Hash Seed Validator

Overview

You need to build a hash seed validator tool that verifies whether two seed values will produce identical hash outputs for the same input data. This tool should handle seeds of any size and determine if they are equivalent after normalization.

Requirements

Your implementation should include:

1. A function are_seeds_equivalent_32(seed1: int, seed2: int) -> bool that:

   • Takes two integer seed values
   • Returns True if both seeds would produce identical hash outputs when used with a 32-bit hash algorithm
   • Returns False otherwise
   • Should handle seeds that are negative, zero, or extremely large

2. A function are_seeds_equivalent_64(seed1: int, seed2: int) -> bool that:

   • Takes two integer seed values
   • Returns True if both seeds would produce identical hash outputs when used with a 64-bit hash algorithm
   • Returns False otherwise
   • Should handle seeds that are negative, zero, or extremely large

3. A function normalize_seed(seed: int, bit_size: int) -> int that:

   • Takes an arbitrary integer seed and a target bit size (32 or 64)
   • Returns the normalized seed value that would actually be used by the hash algorithm
   • Should handle negative seeds appropriately

Dependencies { .dependencies }

xxhash { .dependency }

Provides fast non-cryptographic hash functions with seed support.

Test Cases

Test 1: Basic 32-bit seed equivalence @test

# File: test_validator.py
from validator import are_seeds_equivalent_32

def test_basic_32bit_equivalence():
    # Seeds that overflow to the same value
    assert are_seeds_equivalent_32(0, 2**32)
    assert are_seeds_equivalent_32(5, 2**32 + 5)
    assert are_seeds_equivalent_32(100, 2**64 + 100)

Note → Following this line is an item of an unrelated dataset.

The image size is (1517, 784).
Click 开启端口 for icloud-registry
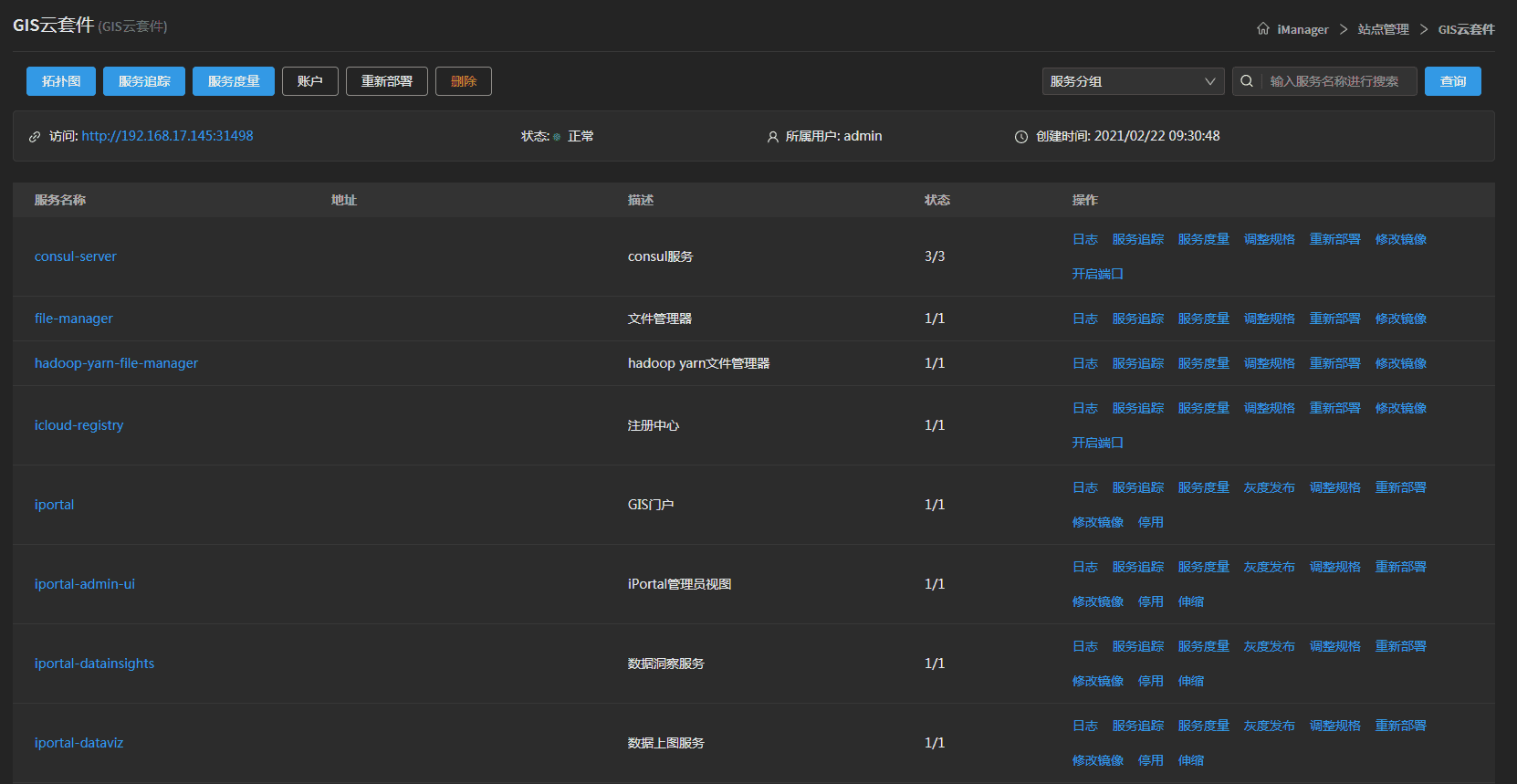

    # Seeds that are different
    assert not are_seeds_equivalent_32(0, 1)
    assert not are_seeds_equivalent_32(100, 200)

Test 2: Basic 64-bit seed equivalence @test

# File: test_validator.py
from validator import are_seeds_equivalent_64

def test_basic_64bit_equivalence():
    # Seeds that overflow to the same value
    assert are_seeds_equivalent_64(0, 2**64)
    assert are_seeds_equivalent_64(42, 2**64 + 42)

    # Seeds that are different
    assert not are_seeds_equivalent_64(0, 1)
    assert not are_seeds_equivalent_64(1000, 2000)

Test 3: Seed normalization @test

# File: test_validator.py
from validator import normalize_seed

def test_seed_normalization():
    # 32-bit normalization
    assert normalize_seed(2**32, 32) == 0
    assert normalize_seed(2**32 + 10, 32) == 10

    # 64-bit normalization
    assert normalize_seed(2**64, 64) == 0
    assert normalize_seed(2**64 + 100, 64) == 100

Implementation Notes

• Your solution should be in a file named validator.py
• Test file should be named test_validator.py
• Focus on correctness and handling edge cases properly
• Consider how seeds larger than the native bit size behave